**Study material:**
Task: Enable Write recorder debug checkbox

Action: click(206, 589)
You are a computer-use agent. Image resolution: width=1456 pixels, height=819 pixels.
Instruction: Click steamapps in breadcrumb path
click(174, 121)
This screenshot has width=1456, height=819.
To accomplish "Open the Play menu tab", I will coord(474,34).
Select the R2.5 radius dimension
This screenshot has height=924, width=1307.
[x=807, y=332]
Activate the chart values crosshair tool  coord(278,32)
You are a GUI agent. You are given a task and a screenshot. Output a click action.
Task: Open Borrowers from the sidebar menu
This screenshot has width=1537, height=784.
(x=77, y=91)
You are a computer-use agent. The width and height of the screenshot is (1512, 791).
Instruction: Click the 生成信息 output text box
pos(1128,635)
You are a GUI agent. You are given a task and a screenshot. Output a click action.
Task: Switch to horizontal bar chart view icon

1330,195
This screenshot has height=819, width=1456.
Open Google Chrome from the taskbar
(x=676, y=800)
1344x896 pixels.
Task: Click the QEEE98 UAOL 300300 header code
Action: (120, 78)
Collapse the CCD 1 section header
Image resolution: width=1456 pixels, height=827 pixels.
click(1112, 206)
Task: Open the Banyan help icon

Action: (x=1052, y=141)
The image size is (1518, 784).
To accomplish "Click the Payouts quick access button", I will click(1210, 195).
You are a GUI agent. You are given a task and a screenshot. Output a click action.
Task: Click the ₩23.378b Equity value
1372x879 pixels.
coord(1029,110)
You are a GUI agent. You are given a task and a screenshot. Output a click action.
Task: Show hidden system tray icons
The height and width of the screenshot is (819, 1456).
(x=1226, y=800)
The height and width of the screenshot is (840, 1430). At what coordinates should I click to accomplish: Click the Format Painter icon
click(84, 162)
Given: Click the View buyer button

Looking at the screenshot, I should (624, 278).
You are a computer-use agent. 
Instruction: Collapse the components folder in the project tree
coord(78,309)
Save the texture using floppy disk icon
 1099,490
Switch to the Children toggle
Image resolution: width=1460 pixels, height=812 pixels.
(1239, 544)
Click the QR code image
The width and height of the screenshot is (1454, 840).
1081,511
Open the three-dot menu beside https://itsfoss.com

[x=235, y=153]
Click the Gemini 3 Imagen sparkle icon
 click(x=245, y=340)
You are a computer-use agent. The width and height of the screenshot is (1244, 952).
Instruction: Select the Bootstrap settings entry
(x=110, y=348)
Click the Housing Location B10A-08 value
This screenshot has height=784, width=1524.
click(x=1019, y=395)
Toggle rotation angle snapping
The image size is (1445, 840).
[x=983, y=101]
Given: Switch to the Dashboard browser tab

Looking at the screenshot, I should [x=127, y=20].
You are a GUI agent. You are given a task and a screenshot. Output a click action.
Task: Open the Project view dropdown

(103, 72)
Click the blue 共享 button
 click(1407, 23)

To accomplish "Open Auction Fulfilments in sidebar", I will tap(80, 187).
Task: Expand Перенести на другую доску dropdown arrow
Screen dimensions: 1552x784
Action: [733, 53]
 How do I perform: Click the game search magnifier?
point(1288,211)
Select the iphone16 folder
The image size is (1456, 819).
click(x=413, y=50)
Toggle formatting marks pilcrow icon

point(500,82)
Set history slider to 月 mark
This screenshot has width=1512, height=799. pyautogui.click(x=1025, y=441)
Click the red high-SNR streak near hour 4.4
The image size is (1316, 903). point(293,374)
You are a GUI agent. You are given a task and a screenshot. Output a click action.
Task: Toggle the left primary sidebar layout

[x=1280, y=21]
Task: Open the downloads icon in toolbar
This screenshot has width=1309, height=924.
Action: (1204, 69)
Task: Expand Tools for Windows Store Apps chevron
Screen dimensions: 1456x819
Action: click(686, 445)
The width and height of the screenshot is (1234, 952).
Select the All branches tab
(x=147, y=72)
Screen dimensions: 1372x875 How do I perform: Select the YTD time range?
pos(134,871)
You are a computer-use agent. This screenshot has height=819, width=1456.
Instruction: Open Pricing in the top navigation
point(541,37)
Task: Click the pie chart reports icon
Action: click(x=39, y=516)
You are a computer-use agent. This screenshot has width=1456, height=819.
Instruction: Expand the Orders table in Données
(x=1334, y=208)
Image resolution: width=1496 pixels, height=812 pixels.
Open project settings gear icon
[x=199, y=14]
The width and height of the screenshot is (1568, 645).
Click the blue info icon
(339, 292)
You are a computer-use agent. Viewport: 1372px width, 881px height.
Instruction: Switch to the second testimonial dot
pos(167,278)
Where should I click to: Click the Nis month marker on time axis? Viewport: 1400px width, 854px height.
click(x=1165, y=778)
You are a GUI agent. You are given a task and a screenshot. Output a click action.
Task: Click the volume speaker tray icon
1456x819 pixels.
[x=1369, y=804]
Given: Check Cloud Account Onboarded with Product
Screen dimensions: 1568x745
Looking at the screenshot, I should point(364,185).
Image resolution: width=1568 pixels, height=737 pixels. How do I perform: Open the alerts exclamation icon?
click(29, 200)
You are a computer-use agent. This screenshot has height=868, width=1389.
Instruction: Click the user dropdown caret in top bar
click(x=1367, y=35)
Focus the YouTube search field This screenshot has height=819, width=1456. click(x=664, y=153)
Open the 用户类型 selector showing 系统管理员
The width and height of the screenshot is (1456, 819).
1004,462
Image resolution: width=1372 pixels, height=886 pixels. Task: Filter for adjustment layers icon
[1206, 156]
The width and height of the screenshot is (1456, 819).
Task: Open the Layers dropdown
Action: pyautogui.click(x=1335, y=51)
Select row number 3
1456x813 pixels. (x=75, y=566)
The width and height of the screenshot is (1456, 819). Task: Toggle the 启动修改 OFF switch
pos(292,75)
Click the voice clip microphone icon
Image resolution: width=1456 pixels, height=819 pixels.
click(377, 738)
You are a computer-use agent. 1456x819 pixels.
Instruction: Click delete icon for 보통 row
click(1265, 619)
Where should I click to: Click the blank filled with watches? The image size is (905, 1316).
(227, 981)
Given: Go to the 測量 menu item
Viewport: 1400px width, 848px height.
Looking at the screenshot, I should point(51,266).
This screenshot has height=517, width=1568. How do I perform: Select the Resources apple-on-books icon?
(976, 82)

**Task details:** Word for word, return each of the entries.

**Answer below:**
Task: Enable Write recorder debug checkbox

Action: click(206, 589)
You are a computer-use agent. Image resolution: width=1456 pixels, height=819 pixels.
Instruction: Click steamapps in breadcrumb path
click(174, 121)
This screenshot has width=1456, height=819.
To accomplish "Open the Play menu tab", I will coord(474,34).
Select the R2.5 radius dimension
This screenshot has height=924, width=1307.
[x=807, y=332]
Activate the chart values crosshair tool  coord(278,32)
You are a GUI agent. You are given a task and a screenshot. Output a click action.
Task: Open Borrowers from the sidebar menu
This screenshot has width=1537, height=784.
(x=77, y=91)
You are a computer-use agent. The width and height of the screenshot is (1512, 791).
Instruction: Click the 生成信息 output text box
pos(1128,635)
You are a GUI agent. You are given a task and a screenshot. Output a click action.
Task: Switch to horizontal bar chart view icon

1330,195
This screenshot has height=819, width=1456.
Open Google Chrome from the taskbar
(x=676, y=800)
1344x896 pixels.
Task: Click the QEEE98 UAOL 300300 header code
Action: (120, 78)
Collapse the CCD 1 section header
Image resolution: width=1456 pixels, height=827 pixels.
click(1112, 206)
Task: Open the Banyan help icon

Action: (x=1052, y=141)
The image size is (1518, 784).
To accomplish "Click the Payouts quick access button", I will click(1210, 195).
You are a GUI agent. You are given a task and a screenshot. Output a click action.
Task: Click the ₩23.378b Equity value
1372x879 pixels.
coord(1029,110)
You are a GUI agent. You are given a task and a screenshot. Output a click action.
Task: Show hidden system tray icons
The height and width of the screenshot is (819, 1456).
(x=1226, y=800)
The height and width of the screenshot is (840, 1430). At what coordinates should I click to accomplish: Click the Format Painter icon
click(84, 162)
Given: Click the View buyer button

Looking at the screenshot, I should (624, 278).
You are a computer-use agent. 
Instruction: Collapse the components folder in the project tree
coord(78,309)
Save the texture using floppy disk icon
 1099,490
Switch to the Children toggle
Image resolution: width=1460 pixels, height=812 pixels.
(1239, 544)
Click the QR code image
The width and height of the screenshot is (1454, 840).
1081,511
Open the three-dot menu beside https://itsfoss.com

[x=235, y=153]
Click the Gemini 3 Imagen sparkle icon
 click(x=245, y=340)
You are a computer-use agent. The width and height of the screenshot is (1244, 952).
Instruction: Select the Bootstrap settings entry
(x=110, y=348)
Click the Housing Location B10A-08 value
This screenshot has height=784, width=1524.
click(x=1019, y=395)
Toggle rotation angle snapping
The image size is (1445, 840).
[x=983, y=101]
Given: Switch to the Dashboard browser tab

Looking at the screenshot, I should [x=127, y=20].
You are a GUI agent. You are given a task and a screenshot. Output a click action.
Task: Open the Project view dropdown

(103, 72)
Click the blue 共享 button
 click(1407, 23)

To accomplish "Open Auction Fulfilments in sidebar", I will tap(80, 187).
Task: Expand Перенести на другую доску dropdown arrow
Screen dimensions: 1552x784
Action: [733, 53]
 How do I perform: Click the game search magnifier?
point(1288,211)
Select the iphone16 folder
The image size is (1456, 819).
click(x=413, y=50)
Toggle formatting marks pilcrow icon

point(500,82)
Set history slider to 月 mark
This screenshot has width=1512, height=799. pyautogui.click(x=1025, y=441)
Click the red high-SNR streak near hour 4.4
The image size is (1316, 903). point(293,374)
You are a GUI agent. You are given a task and a screenshot. Output a click action.
Task: Toggle the left primary sidebar layout

[x=1280, y=21]
Task: Open the downloads icon in toolbar
This screenshot has width=1309, height=924.
Action: (1204, 69)
Task: Expand Tools for Windows Store Apps chevron
Screen dimensions: 1456x819
Action: click(686, 445)
The width and height of the screenshot is (1234, 952).
Select the All branches tab
(x=147, y=72)
Screen dimensions: 1372x875 How do I perform: Select the YTD time range?
pos(134,871)
You are a computer-use agent. This screenshot has height=819, width=1456.
Instruction: Open Pricing in the top navigation
point(541,37)
Task: Click the pie chart reports icon
Action: click(x=39, y=516)
You are a computer-use agent. This screenshot has width=1456, height=819.
Instruction: Expand the Orders table in Données
(x=1334, y=208)
Image resolution: width=1496 pixels, height=812 pixels.
Open project settings gear icon
[x=199, y=14]
The width and height of the screenshot is (1568, 645).
Click the blue info icon
(339, 292)
You are a computer-use agent. Viewport: 1372px width, 881px height.
Instruction: Switch to the second testimonial dot
pos(167,278)
Where should I click to: Click the Nis month marker on time axis? Viewport: 1400px width, 854px height.
click(x=1165, y=778)
You are a GUI agent. You are given a task and a screenshot. Output a click action.
Task: Click the volume speaker tray icon
1456x819 pixels.
[x=1369, y=804]
Given: Check Cloud Account Onboarded with Product
Screen dimensions: 1568x745
Looking at the screenshot, I should point(364,185).
Image resolution: width=1568 pixels, height=737 pixels. How do I perform: Open the alerts exclamation icon?
click(29, 200)
You are a computer-use agent. This screenshot has height=868, width=1389.
Instruction: Click the user dropdown caret in top bar
click(x=1367, y=35)
Focus the YouTube search field This screenshot has height=819, width=1456. click(x=664, y=153)
Open the 用户类型 selector showing 系统管理员
The width and height of the screenshot is (1456, 819).
1004,462
Image resolution: width=1372 pixels, height=886 pixels. Task: Filter for adjustment layers icon
[1206, 156]
The width and height of the screenshot is (1456, 819).
Task: Open the Layers dropdown
Action: pyautogui.click(x=1335, y=51)
Select row number 3
1456x813 pixels. (x=75, y=566)
The width and height of the screenshot is (1456, 819). Task: Toggle the 启动修改 OFF switch
pos(292,75)
Click the voice clip microphone icon
Image resolution: width=1456 pixels, height=819 pixels.
click(377, 738)
You are a computer-use agent. 1456x819 pixels.
Instruction: Click delete icon for 보통 row
click(1265, 619)
Where should I click to: Click the blank filled with watches? The image size is (905, 1316).
(227, 981)
Given: Go to the 測量 menu item
Viewport: 1400px width, 848px height.
Looking at the screenshot, I should point(51,266).
This screenshot has height=517, width=1568. How do I perform: Select the Resources apple-on-books icon?
(976, 82)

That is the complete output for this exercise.